New PayPal Scam Sends Verified Invoices With Fake Support Numbers

The latest PayPal scam leverages the service’s own Money Request and Invoice tools, allowing fraudsters to generate emails that carry the brand’s blue BIMI tick. Because the messages originate from PayPal’s servers, they satisfy SPF, DKIM and DMARC authentication, slipping past corporate spam filters and landing directly in users’ inboxes. The deceptive "Note to Customer" field is where the attackers embed a counterfeit support number, turning a seemingly harmless invoice into a gateway for social engineering.

Once a victim dials the fake number, scammers employ classic callback phishing tactics. They may request remote‑desktop tools such as AnyDesk or TeamViewer, coax the user into revealing login credentials, or convince them to reverse a non‑existent charge by sending funds to a criminal‑controlled account. The FBI has issued alerts about this method, noting its effectiveness in bypassing email‑based defenses and exploiting the trust users place in official communications.
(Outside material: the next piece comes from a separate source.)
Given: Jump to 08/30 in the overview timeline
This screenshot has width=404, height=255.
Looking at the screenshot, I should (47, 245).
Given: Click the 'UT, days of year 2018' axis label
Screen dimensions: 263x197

The phone call adds a human element that often overrides caution, making the attack more persuasive than a simple malicious link.
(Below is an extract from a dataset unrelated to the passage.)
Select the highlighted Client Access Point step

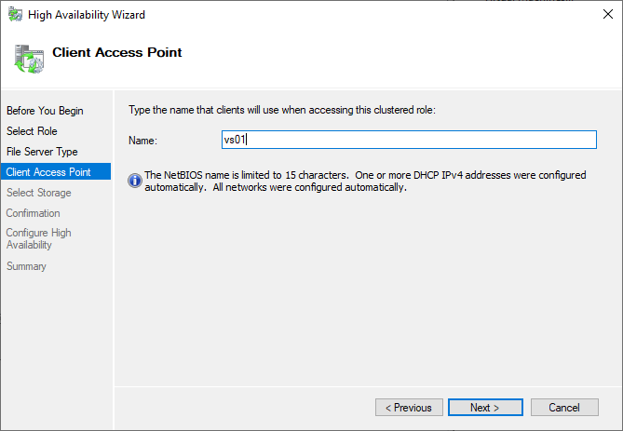point(48,172)
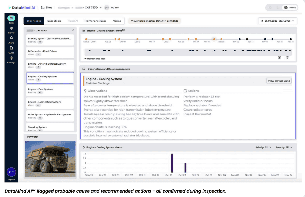Open the CAT 793D breadcrumb dropdown chevron
305x197 pixels.
pyautogui.click(x=101, y=7)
Mitigation requires a layered approach: never click links or call numbers embedded in unsolicited invoices, and always verify transactions by logging into PayPal directly. Organizations should educate employees about the limits of visual cues like the blue tick and enforce policies for reporting suspicious invoices. PayPal’s rapid response—removing the invoice and flagging it with a warning—shows the platform’s commitment to fraud detection, yet the incident signals a broader shift where attackers weaponize legitimate services. Strengthening user awareness and enhancing real‑time verification can reduce exposure to this evolving threat vector.